Wednesday, February 13, 2013

Life Lift!



Great time in class today! It’s great to see the amount of motivation, proficiency and technique you athletes are bringing to the table. 

Today’s WOD was:
5-5-5-5-5 for max deadlift.

The deadlift is a good first strength WOD because I feel that it is definitely something that is lacking in most fitness and exercise routines. People either skip it, don’t do it properly, or are simply scared away by the name. Perhaps calling it the “life-lift” might persuade more people into trying this highly-functional workout!

People unassociated with Crossfit might think this is not a “typical Crossfit WOD” (which doesn’t exist, by the way) since it’s not a MetCon. But don’t forget; Crossfit specializes in not specializing. These workouts are very important to the programming because this is how Crossfitters get stronger! 

Measurable results are definitely an important part of why we’ve seen Crossfit grow. We have benchmark WODs and tests that help us find these measurable results so you have evidence that, as you Crossfit, you get fitter. 

So, who’s fitter? Athlete 1, who can do 100 muscle-ups in a row, or Athlete 2, who can squat, bench and deadlift over 2,000 pounds? 

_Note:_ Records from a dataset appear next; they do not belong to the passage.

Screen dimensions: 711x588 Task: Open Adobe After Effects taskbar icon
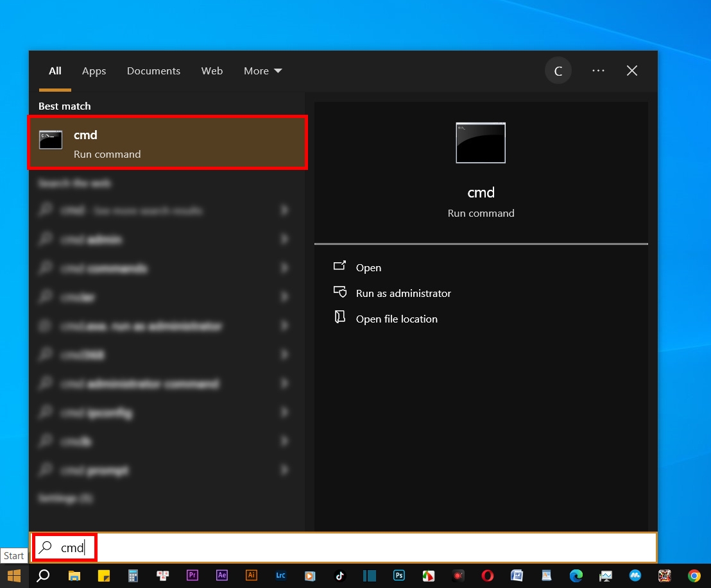tap(222, 575)
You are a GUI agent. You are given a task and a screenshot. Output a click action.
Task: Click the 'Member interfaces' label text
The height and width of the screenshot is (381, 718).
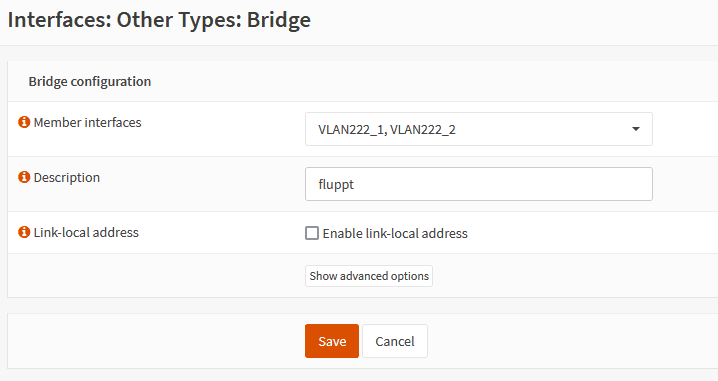[87, 122]
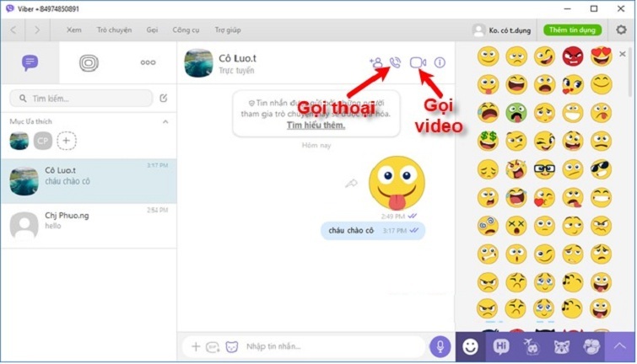Screen dimensions: 637x364
Task: Open the settings gear icon
Action: click(x=621, y=29)
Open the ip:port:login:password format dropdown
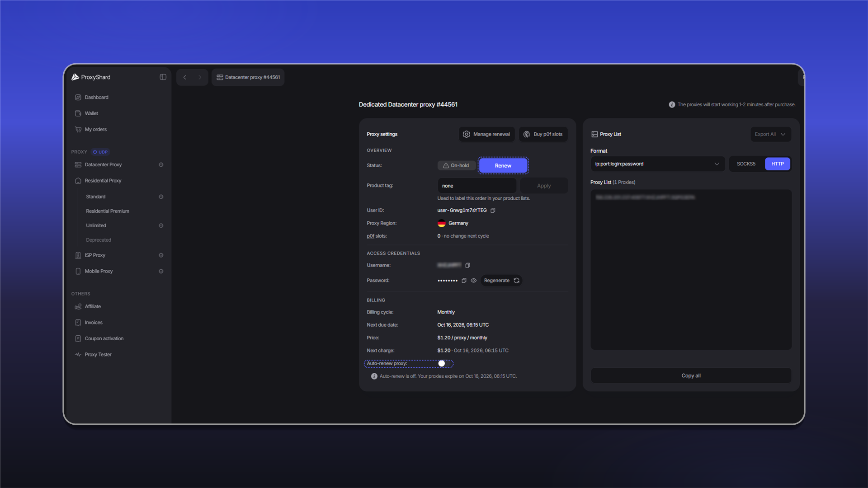868x488 pixels. 657,164
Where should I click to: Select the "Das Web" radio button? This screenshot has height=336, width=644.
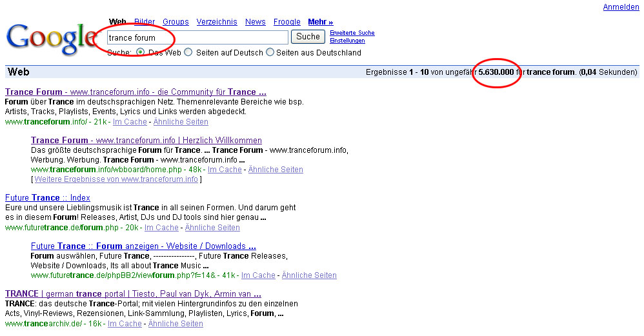[x=140, y=52]
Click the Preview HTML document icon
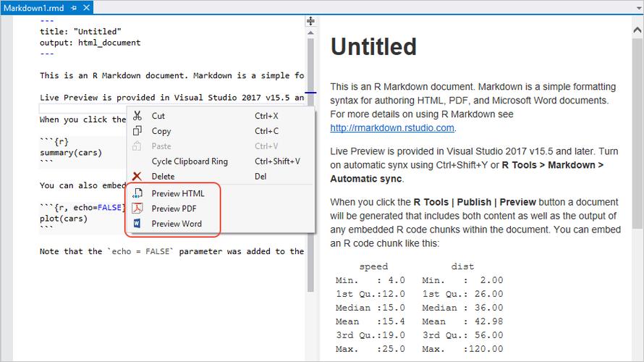 tap(137, 194)
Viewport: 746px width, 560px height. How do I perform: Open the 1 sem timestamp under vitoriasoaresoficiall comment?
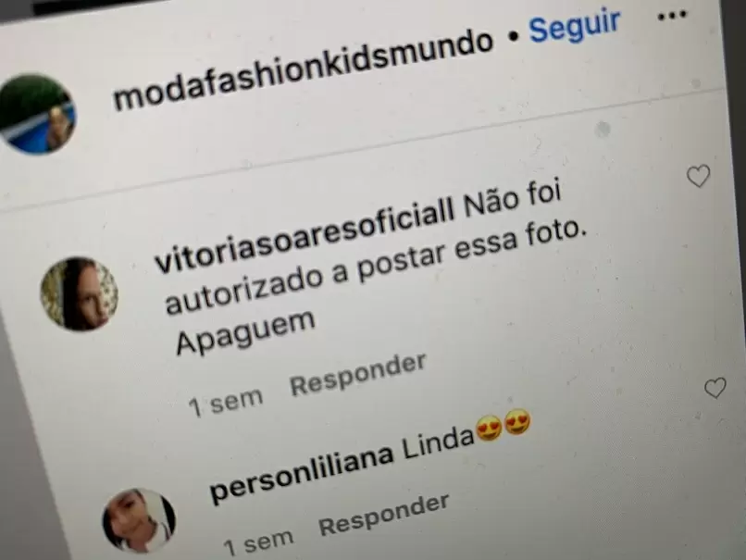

The answer is that both of them are strong; but they are in different ways:

Today we introduced the concept of “absolute strength,” which is basically asking ourselves “how much can you lift?” Period. This is important when you start to try to find your Crossfit Total (the sum total of your squat, deadlift, and shoulder press) but also important in general physical preparedness, which is the goal of the programming.  If we know how much our body can move, we can improve our proficiency in tackling a multitude of simpler, body-weight tasks; strengthen more complex movements, like snatches or clean-and-jerks; and even be prepared for the unforeseen or unknowable. (You might be able to see why that is important in our line of work.)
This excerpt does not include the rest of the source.